=== SUPPLIED MATERIAL ===
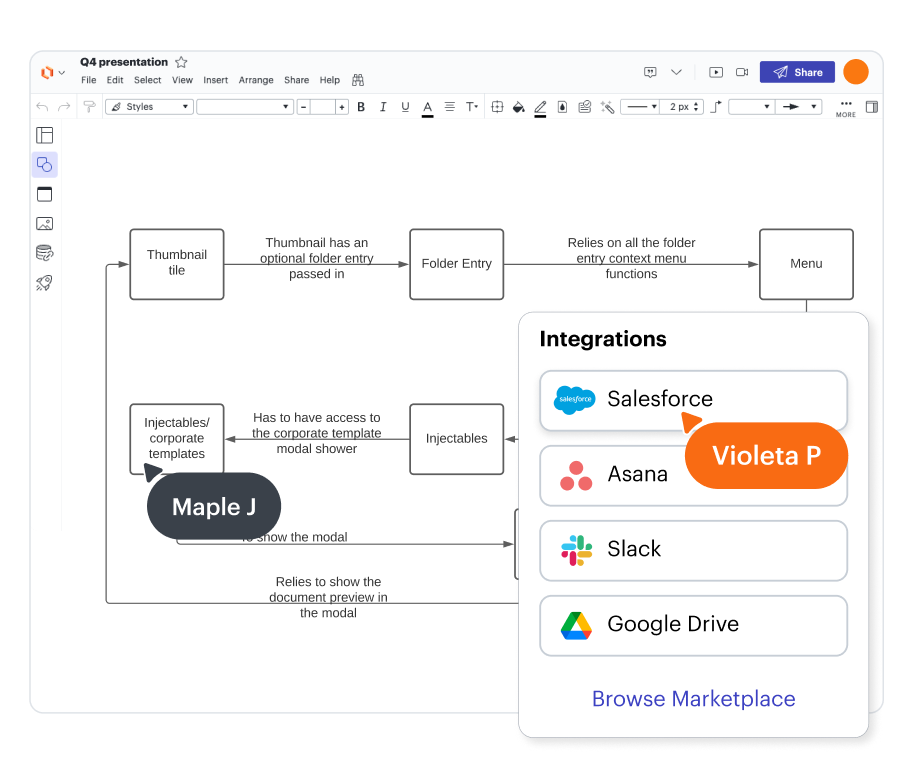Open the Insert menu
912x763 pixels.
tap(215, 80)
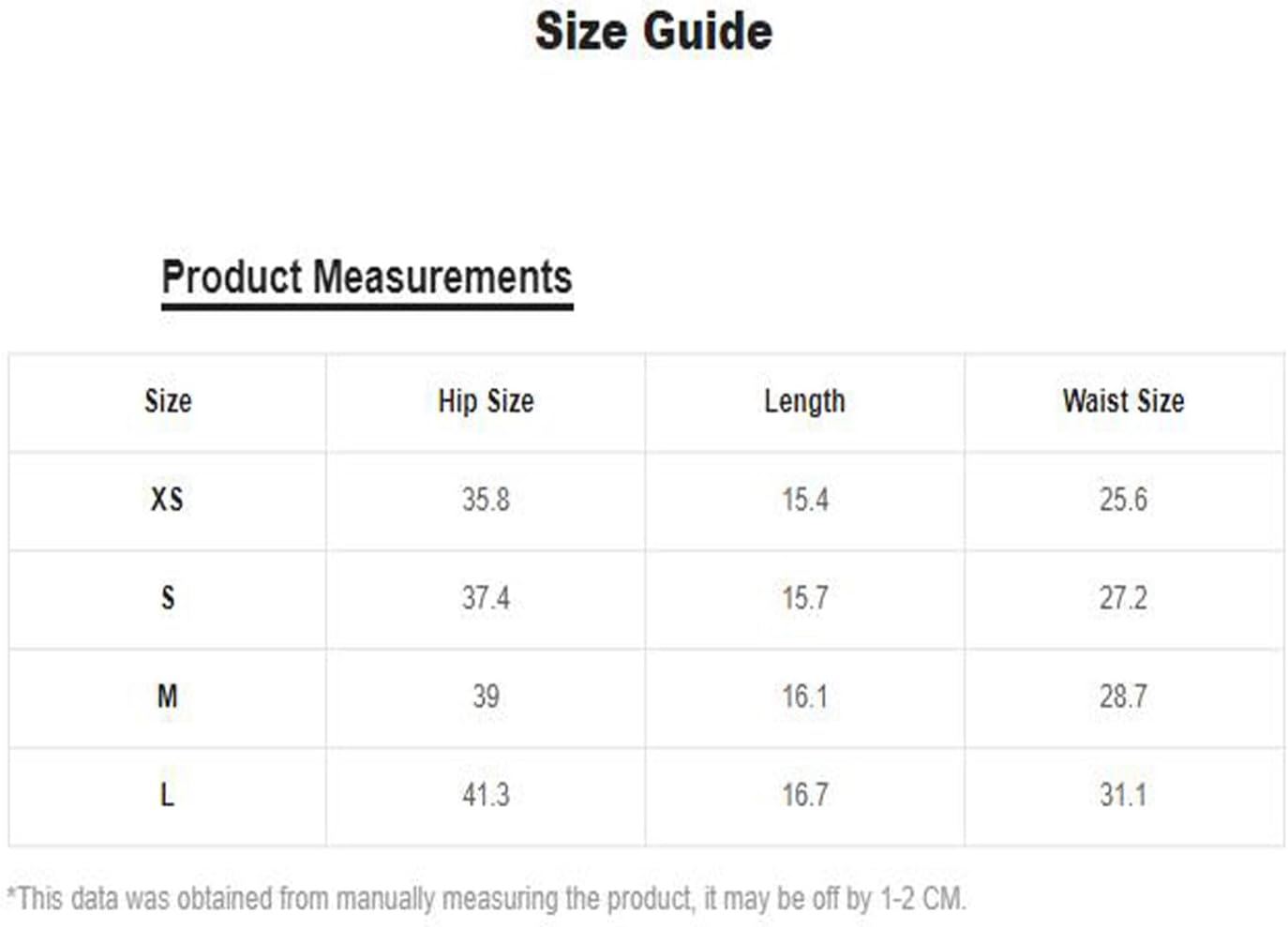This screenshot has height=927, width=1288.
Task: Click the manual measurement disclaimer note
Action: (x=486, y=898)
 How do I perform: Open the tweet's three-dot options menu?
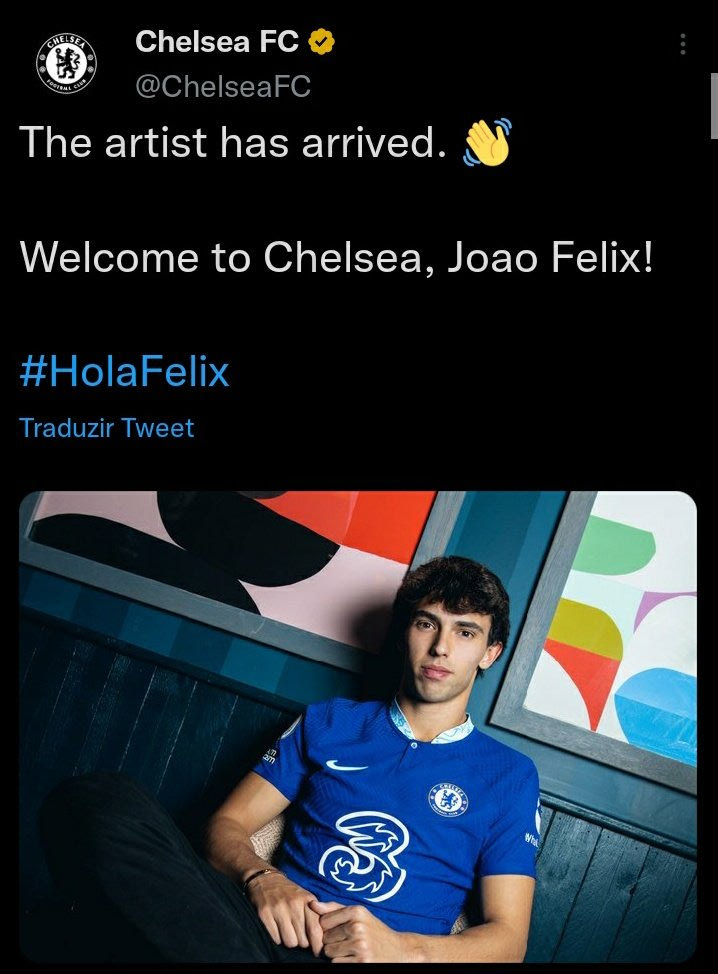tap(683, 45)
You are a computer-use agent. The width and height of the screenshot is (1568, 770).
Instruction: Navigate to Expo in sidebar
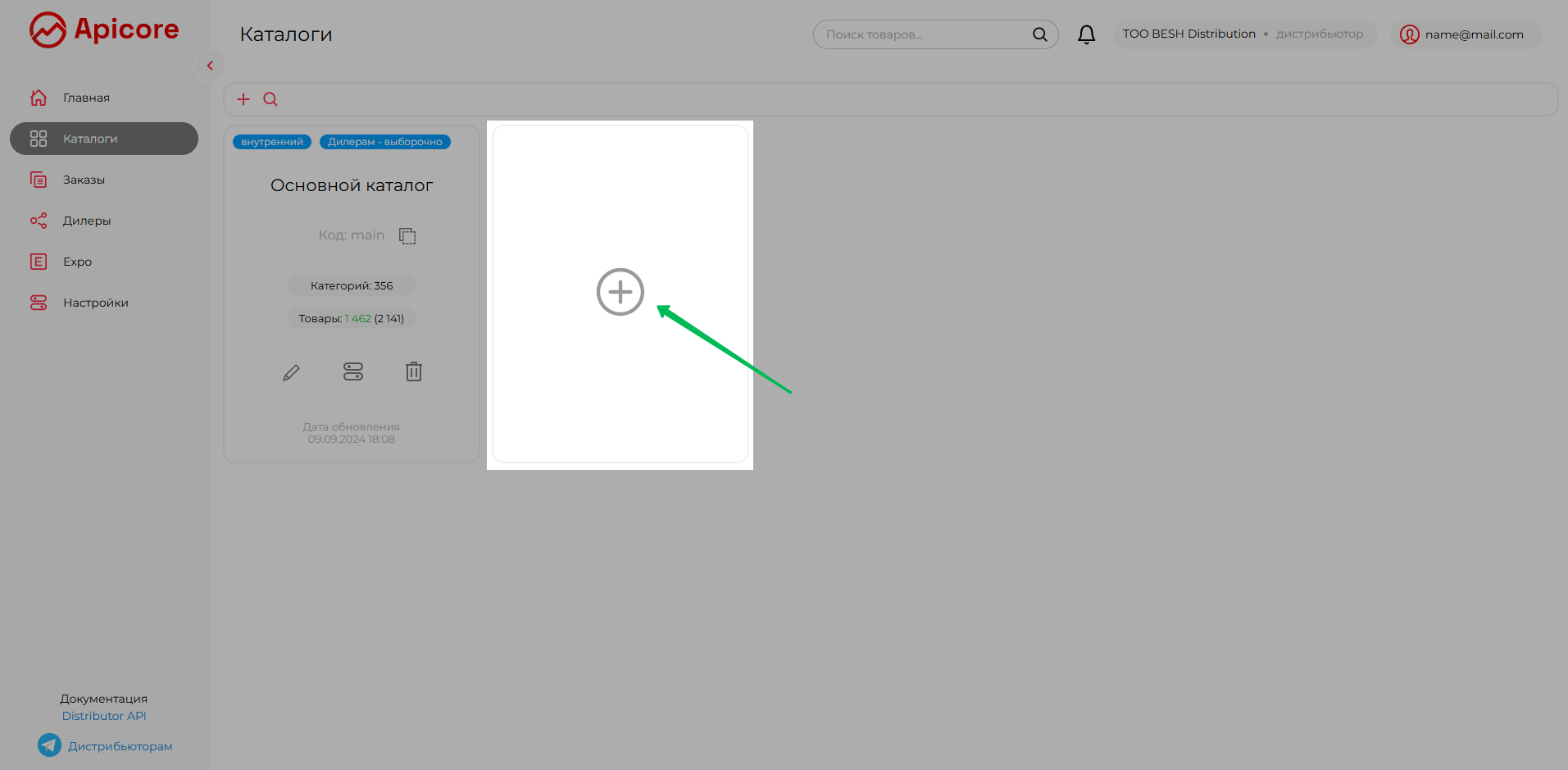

=== TASK DETAILS ===
Final task for the records above: print exactly the lines from the one that contains "How do I perform: Open" through the last line, both ends included, pictures excluded.

=== EXERCISE RESULT ===
 How do I perform: Open the tweet's three-dot options menu?
tap(683, 45)
You are a computer-use agent. The width and height of the screenshot is (1568, 770).
Instruction: Navigate to Expo in sidebar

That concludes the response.